Thursday 12 March 2009

Workers' Bodies

Today the Standard had a guest post on ACC:
The investment losses have been a big part of it but there is also a rising accident rate stemming from our ageing population and climbing obesity rates, which has been foreseen by medical experts for some time. We cannot do much about an aging population really, but obesity is wholly avoidable with smart policy that has some guts behind it.

Why should we focus on obesity? Obese workers have a higher accident rate, take longer to recover, cost more treat and are out of work for a longer period of time. A 2007 Duke University study found that “obese workers filed twice the number of workers’ compensation claims, had seven times higher medical costs from those claims and lost 13 times more days of work from work injury or work illness than did nonobese workers”.
Although they don't provide a link I'm going to assume the guest poster is quoting from the press release about the study. Here's a link to the study itself for people who speak science article.

The numbers quoted are absolute numbers, they're not controlled for anything. In particular, they're not controlled for occupation.* I'm sorry to insult my readership by pointing this out, but the correlation between class and body size is pretty well established, as is the correlation between class and work-place accident rates.

Surprise! When the authors control for occupation (although not income, and managers appear to be treated as the same occupation as workers) the numbers look rather different. These numbers are expressed in risk ratios, whereby a control group is set at 1, and 2 means something is twice as likely when all the variables that are mentioned have been controlled for (full disclaimer, I could be lying, I don't understand statistics that well). The risk ratios for number of claims for people who have a BMI of over 25 range from 1.09 to 1.45. To understand how insignificant a risk ratio of that size is here are some of the risk ratios for occupational groups:
Laundry Staff: 7.35
Housekeeper: 6.44
Laboratory Animal Technician: 17.36
Inpatient Nurse: 4.01


The guest posts asks 'why is ACC costing so much?' And answers 'workers' bodies'. Even though its evidence is a study that demonstrates that the nature of work plays a far bigger role in the numberof workplace accidents than the nature of workers.

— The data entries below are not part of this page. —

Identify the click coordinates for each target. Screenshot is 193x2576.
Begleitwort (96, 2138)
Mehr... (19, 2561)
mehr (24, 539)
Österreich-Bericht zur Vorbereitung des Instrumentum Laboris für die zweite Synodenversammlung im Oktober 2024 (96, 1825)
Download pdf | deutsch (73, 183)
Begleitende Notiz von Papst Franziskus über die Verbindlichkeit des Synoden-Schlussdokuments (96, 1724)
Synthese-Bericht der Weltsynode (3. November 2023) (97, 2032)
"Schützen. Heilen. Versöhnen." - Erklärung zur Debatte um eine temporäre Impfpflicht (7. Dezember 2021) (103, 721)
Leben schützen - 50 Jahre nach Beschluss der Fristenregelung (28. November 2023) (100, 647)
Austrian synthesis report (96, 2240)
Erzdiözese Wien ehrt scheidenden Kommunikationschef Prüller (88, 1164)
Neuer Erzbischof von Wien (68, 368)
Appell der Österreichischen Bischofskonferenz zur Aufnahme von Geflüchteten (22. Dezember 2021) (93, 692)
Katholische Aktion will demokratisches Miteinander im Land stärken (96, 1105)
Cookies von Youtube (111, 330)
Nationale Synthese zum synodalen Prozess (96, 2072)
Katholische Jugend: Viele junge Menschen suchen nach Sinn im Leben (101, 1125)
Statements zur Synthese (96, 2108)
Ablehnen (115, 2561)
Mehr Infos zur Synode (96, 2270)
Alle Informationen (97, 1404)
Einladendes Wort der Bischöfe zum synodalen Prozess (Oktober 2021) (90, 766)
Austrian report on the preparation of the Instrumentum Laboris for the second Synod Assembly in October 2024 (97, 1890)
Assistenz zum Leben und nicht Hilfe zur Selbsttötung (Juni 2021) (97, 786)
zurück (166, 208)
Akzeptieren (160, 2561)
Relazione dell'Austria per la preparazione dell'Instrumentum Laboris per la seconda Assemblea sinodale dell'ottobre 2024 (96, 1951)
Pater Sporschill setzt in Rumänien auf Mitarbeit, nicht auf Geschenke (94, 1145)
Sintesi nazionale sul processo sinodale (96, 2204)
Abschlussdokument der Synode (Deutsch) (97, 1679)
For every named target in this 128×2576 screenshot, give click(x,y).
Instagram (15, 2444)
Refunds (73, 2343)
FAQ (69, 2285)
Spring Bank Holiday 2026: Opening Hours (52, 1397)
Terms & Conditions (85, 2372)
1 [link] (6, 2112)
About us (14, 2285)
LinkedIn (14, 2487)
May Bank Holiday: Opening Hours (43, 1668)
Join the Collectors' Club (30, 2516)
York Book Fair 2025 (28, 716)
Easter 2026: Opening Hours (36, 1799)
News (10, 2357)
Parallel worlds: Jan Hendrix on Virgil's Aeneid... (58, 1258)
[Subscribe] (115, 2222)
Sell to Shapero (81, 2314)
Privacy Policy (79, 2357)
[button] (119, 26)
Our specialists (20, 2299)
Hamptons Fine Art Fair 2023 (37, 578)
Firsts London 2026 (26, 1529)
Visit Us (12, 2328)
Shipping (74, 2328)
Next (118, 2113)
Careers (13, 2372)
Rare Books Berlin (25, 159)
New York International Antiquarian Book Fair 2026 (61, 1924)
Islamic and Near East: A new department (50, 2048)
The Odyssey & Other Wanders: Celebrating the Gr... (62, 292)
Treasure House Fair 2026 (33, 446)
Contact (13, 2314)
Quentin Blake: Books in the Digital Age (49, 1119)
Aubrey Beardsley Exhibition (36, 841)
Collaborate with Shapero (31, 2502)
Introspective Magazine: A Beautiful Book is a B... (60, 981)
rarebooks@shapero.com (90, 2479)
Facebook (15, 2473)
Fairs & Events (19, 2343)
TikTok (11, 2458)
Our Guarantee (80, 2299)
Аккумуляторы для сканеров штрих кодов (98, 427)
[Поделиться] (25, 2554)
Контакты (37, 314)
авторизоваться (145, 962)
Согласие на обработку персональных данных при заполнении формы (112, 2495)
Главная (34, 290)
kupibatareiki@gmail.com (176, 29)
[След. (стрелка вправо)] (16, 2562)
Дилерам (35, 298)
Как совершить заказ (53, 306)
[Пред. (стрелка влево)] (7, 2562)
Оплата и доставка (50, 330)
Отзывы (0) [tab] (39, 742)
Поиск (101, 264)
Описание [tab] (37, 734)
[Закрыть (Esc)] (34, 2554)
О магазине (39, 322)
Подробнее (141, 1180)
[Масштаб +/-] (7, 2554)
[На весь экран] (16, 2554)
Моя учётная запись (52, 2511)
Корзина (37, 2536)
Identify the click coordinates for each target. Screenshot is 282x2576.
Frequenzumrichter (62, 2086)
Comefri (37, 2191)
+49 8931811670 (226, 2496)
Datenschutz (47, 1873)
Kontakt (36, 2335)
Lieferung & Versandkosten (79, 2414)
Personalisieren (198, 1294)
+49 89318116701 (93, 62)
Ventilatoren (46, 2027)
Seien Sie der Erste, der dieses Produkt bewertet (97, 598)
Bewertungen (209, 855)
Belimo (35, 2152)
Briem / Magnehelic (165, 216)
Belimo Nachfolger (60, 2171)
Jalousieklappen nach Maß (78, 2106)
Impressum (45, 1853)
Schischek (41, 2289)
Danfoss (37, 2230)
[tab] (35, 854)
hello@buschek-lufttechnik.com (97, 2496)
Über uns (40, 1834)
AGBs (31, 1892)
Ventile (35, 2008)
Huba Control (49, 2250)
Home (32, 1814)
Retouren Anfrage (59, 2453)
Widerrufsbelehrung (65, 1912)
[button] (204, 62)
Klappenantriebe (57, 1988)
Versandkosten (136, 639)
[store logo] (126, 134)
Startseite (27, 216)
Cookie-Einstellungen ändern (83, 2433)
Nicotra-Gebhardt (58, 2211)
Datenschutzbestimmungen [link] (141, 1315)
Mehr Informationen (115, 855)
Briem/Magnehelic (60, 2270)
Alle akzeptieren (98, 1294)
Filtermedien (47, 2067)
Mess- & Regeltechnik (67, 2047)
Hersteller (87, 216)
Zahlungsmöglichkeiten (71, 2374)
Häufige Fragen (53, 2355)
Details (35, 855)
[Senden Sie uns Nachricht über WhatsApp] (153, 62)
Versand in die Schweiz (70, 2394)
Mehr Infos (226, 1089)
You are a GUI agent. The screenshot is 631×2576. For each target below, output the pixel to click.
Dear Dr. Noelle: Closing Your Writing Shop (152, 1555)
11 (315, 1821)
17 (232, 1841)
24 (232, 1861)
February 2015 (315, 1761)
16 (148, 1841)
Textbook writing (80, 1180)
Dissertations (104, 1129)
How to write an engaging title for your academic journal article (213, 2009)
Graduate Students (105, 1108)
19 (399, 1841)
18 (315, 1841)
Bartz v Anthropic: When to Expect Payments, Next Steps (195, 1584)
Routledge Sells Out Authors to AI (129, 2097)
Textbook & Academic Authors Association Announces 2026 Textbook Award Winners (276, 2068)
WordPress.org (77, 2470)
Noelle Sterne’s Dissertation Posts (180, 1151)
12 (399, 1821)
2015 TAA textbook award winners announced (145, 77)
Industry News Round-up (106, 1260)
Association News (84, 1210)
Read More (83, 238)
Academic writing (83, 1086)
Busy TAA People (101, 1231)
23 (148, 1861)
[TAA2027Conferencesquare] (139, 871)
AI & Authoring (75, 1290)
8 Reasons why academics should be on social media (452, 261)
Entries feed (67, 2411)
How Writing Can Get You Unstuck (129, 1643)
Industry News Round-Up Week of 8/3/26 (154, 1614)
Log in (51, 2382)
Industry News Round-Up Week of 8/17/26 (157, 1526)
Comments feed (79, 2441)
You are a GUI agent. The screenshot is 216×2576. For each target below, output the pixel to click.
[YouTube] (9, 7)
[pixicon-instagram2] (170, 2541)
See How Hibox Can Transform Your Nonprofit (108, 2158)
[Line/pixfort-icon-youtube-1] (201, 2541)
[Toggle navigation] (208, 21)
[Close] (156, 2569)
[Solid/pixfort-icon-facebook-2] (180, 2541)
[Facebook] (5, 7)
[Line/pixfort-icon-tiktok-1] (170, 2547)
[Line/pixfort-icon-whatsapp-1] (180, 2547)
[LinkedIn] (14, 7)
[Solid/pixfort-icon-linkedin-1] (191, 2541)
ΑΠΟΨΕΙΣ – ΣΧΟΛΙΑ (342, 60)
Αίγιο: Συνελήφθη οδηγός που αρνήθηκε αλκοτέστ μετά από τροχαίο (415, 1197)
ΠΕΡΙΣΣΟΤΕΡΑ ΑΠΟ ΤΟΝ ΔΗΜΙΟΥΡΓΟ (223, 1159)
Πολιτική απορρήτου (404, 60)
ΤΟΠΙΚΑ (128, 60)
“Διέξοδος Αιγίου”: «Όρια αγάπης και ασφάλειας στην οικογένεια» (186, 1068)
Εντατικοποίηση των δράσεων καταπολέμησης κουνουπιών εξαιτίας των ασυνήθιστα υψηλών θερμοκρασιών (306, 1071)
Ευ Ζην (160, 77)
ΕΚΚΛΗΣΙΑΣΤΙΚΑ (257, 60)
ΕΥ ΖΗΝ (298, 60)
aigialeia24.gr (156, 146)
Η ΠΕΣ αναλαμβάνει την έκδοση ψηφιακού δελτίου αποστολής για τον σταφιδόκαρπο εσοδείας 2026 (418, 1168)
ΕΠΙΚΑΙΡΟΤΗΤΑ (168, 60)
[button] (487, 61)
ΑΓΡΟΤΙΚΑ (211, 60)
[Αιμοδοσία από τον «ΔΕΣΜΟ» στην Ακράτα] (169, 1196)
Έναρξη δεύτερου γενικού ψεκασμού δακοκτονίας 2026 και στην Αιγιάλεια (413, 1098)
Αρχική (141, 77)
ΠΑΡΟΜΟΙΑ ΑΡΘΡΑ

I'm a 'which side are you on' kind of a girl, and this post makes it very clear which side it's on. It blames workers and their bodies for workplace accidents. It chooses policing workers bodies, over fighting for workers bodies.

* I don't actually like debunking scientific research about fat, it seems to me to be conceding too much. Even if everything they said about the dangers of fat were true it wouldn't change my political analysis of fat at all.

** There are two other problems with those numbers. First that when it says 'obese' and 'non-obese' it appears to be comparing people with a BMI of between 18.5-24.9 and a BMI of 40+. In the article obese is defined as a BMI of 30+, so the terms used in the press release are not the same as those in the article, or the common medical use of those terms. I'm not going to dwell on that because I have less than no time for the BMI in the first place.

The other problem is that all the numbers apart from the numbers of claims made appear to be based on guesses at what the numbers might be rather than actual numbers:
Lost workday rates (days per 100 FTEs) were calculated by multiplying these stratum-specific claims rates by their corresponding mean number of lost workdays per claim. Similarly, multiplying the claims rate by the stratum-specific mean costs (including the amount already paid and the amount reserved) allowed calculation of cost rates (dollars per 100 FTEs) separately for medical and indemnity claims costs. Confidence intervals were calculated assuming that the number of events followed a Poisson distribution.
I'm not going to comment any more than that, because I don't speak science article, but will concentrate on the 'claims made' figure when explaining why this research doesn't prove what the standard thinks it proves.